Sekuat jiwa raga Qonita merelai, menggiring suami masuk kedalam bilik, mencoba mendinginkan suasana. Setelahnya giliran Qonita beristighfar dan menghela nafas panjang-panjang.
Kendatipun, Qonita tak menyesali atas aktivitas amar maruf nahi munkar yang baru saja menyebabkan ia dimaki hingga suami dan Ayah bentrok. Ia tak jera menjadi penyeru kebaikan walau akhirnya jusrtu diperseteru. Allah Azza wa Jalla berfirman:
وَمَنْ أَحْسَنُ قَوْلاً مِّمَّن دَعَآ إِلَى اللهِ وَعَمِلَ صَالِحًا وَقَالَ إِنَّنِ مِنَ
الْمُسْلِمِينَ
“Siapakah yang lebih baik perkataannya daripada orang yang menyeru menuju Allah, mengerjakan amal yang shalih dan berkata: “Sesungguhnya aku termasuk orang-orang yang berserah diri” [Fushshilat:33].
Ikhitar menyeru kepada yang haq adalah keharusan sementara hasil adalah urusan Allah. Demikian halnya dengan kausalitas yang tak terlepas dari resiko dan tantangan dalam berdakwah.
Ya, benar terkadang dakwah bisa dengan mudah diterima namun terkadang juga ditolak mentah-mentah dan tak jarang membuahkan hujatan. Semua lika-liku berdakwah adalah sunatullah.
Satu hal yang pasti berdakwah dengan cara yang ahsan adalah kewajiban setiap muslim yang diperintahkan Allah Swt juga suri tauladan Rasulullah Saw.
Sedikit mengorek sebenarnya apasih hal yg menyebabkan buta, tuli dan bisunya seseorang?
Apa sih yang membuatnya sulit menerima saat diingatkan/diajak pada kebaikan?
Bisa jadi karena beberapa faktor di antaranya pengetahuan ilmu agamanya yang kurang dan egois atau rasa menang sendiri.
Namun pangkal dari kesemuanya tak lain dan tak bukan adalah virus yang bersemayam dalam diri seseorang yakni virus sekularisme.
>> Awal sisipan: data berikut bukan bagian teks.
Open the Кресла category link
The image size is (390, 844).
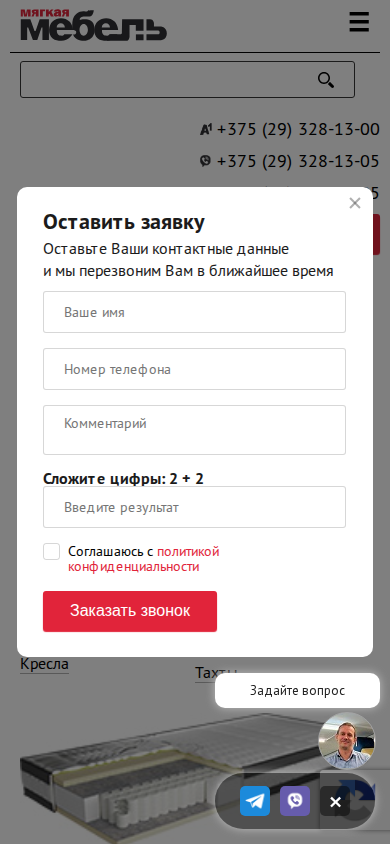[45, 664]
Sekularisme adalah virus yang menafikkan aturan agama dalam kehidupan. Orang yang mengetahui puasa adalah kewajiban tapi karena terserang virus sekularisme menganggap yang wajib ini tidak perlu dilaksanakan. Sedemikan hebatnya virus ini merasuk juga merusak pola pikir dan pola sikap seseorang. Sekularisme mampu membuat pengidapnya jauh dari agamanya, jauh dari perintah Allah dan ajaran Rasulnya.
Sekularisme mampu membutakan mata hati dan membatukan hati atas kebenaran.
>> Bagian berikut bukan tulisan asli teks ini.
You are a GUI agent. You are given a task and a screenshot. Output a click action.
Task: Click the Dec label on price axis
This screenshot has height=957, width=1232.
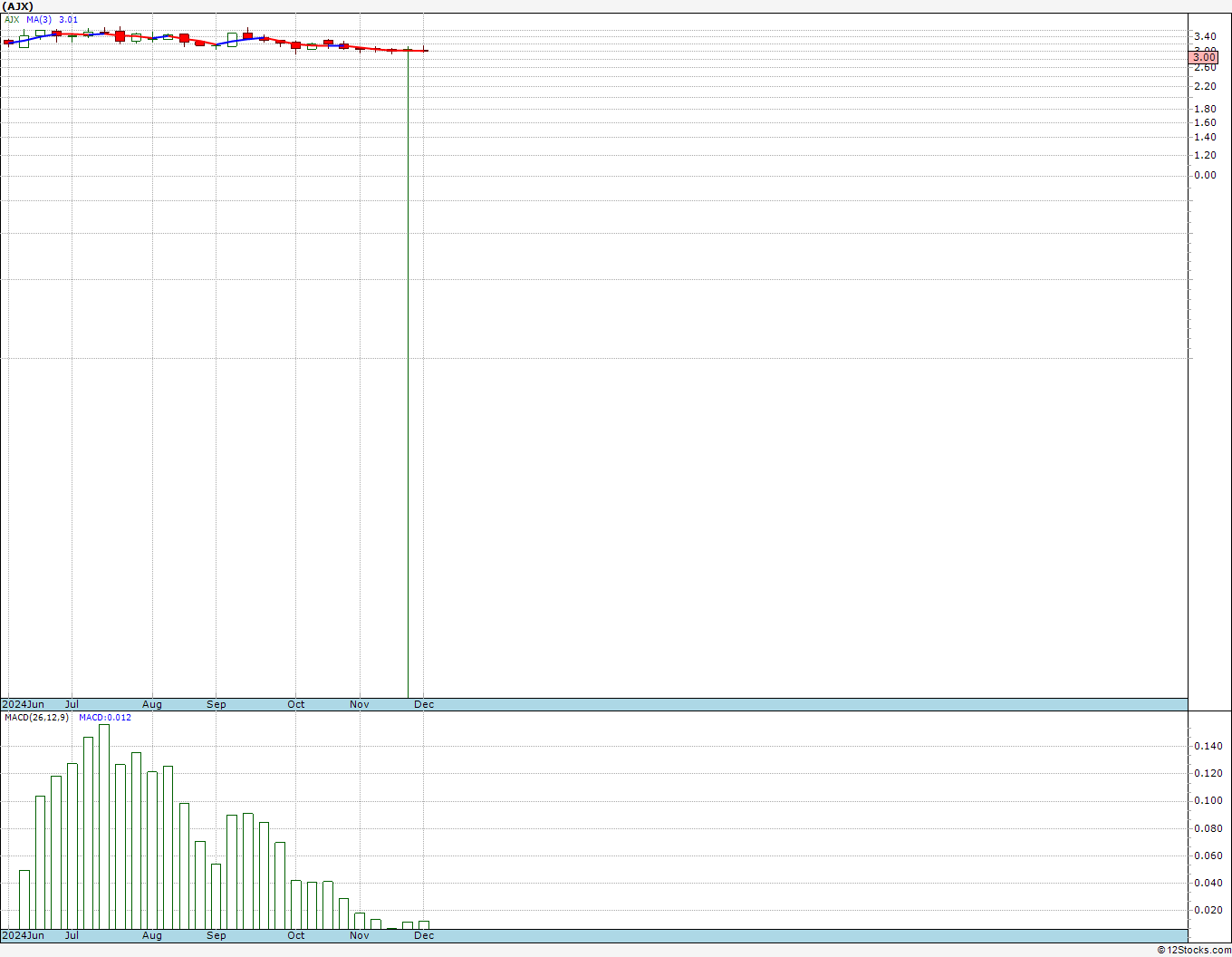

Virus sekularisme saat ini sedang menyebar bebas tersebab sistem pemerintahan yang berjalan di negara ini adalah sistem Demokrasi-Kapitalisme dimana sekularisme yang menjadi dasarnya. Secara halus dan masif virus inilah yang memformat pribadi seseorang yang semestinya menjadi pribadi yang bertakwa lantas bermetamorfosa menjadi pribadi pencinta kesenangan dunia, bebal jumawa dengan membuang jauh aturan Sang Pencipta.
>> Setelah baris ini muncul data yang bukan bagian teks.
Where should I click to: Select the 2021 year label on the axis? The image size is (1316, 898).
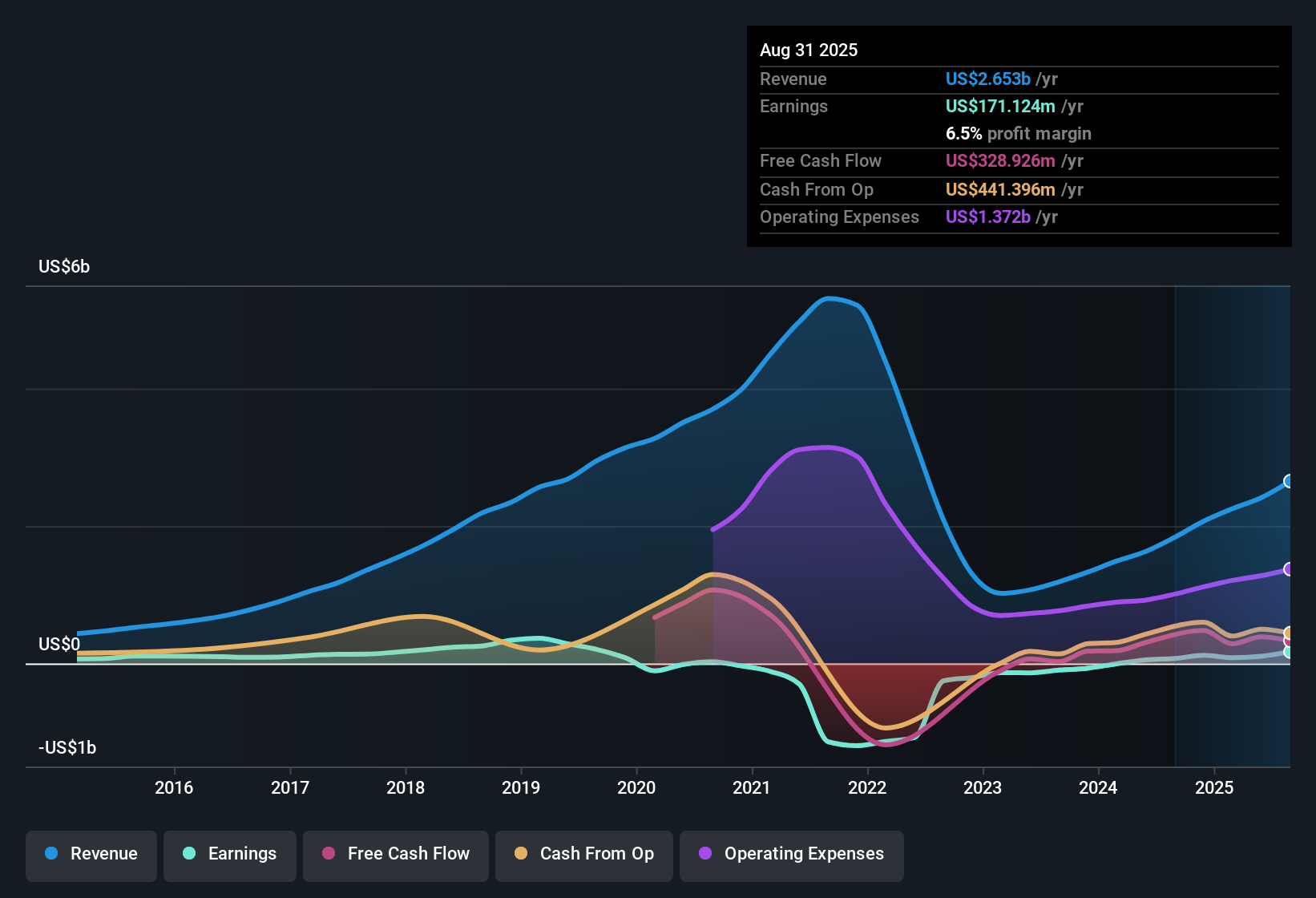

Islam adalah agama sekaligus ideologi.Tuntunanya lengkap dan sempurna. Islam tak sekedar ditulis di KTP sebagai pengisi identitas status agama yang dianut seseorang lantas selesai, ketika mati akan mendapatkan surga? Oh, tentu ber-Islam tidak sesempit dan sederhana, demikian
seseorang yang mengakui agamanya adalah Islam, Allah Swt sebagai tuhannya, Muhammad Saw sebagai Rasulnya dan Alquran sebagai kitabnya tentu akan melaksanakan semua aturan yang ada di dalamya secara keseluruhan sebagaimana Allah berfirman dalam surat al Baqoroh ayat 208:
يَا أَيُّهَا الَّذِينَ آمَنُوا ادْخُلُوا فِي السِّلْمِ كَافَّةً وَلَا تَتَّبِعُو خُطُوَاتِ الشَّيْطَانِ ۚ إِنَّهُ لَكُمْ عَدُوٌّ مُبِينٌ
"Hai orang-orang yang beriman, masuklah kamu ke dalam Islam keseluruhan, dan janganlah kamu turut langkah-langkah syaitan. Sesungguhnya syaitan itu musuh yang nyata bagimu."
Sekularisme (pemisahan aturan agama dalam berkehidupan) selayaknya harus dibasmi dengan berjuang menegakkan Islam secara kaffah. Dengan Islam kaffah, hukum-hukum Islam dan sanksi bagi yang melanggarnya akan "Auto aplication". Orang orang akan berpikir seribu kali ketika melanggar hukum Islam. Inilah sebuah perisai yang mampu mencetak pribadi-pribadi yang bertakwa. Sebuah kewajiban untuk mewujudkannya pada setiap muslim sebagai wujud ketaatan juga wujud cinta terhadap sesama, manusia, hewan dan alam semesta yang kemudian mampu menuai berkah dari sang pemilik alam semesta seluruhnya.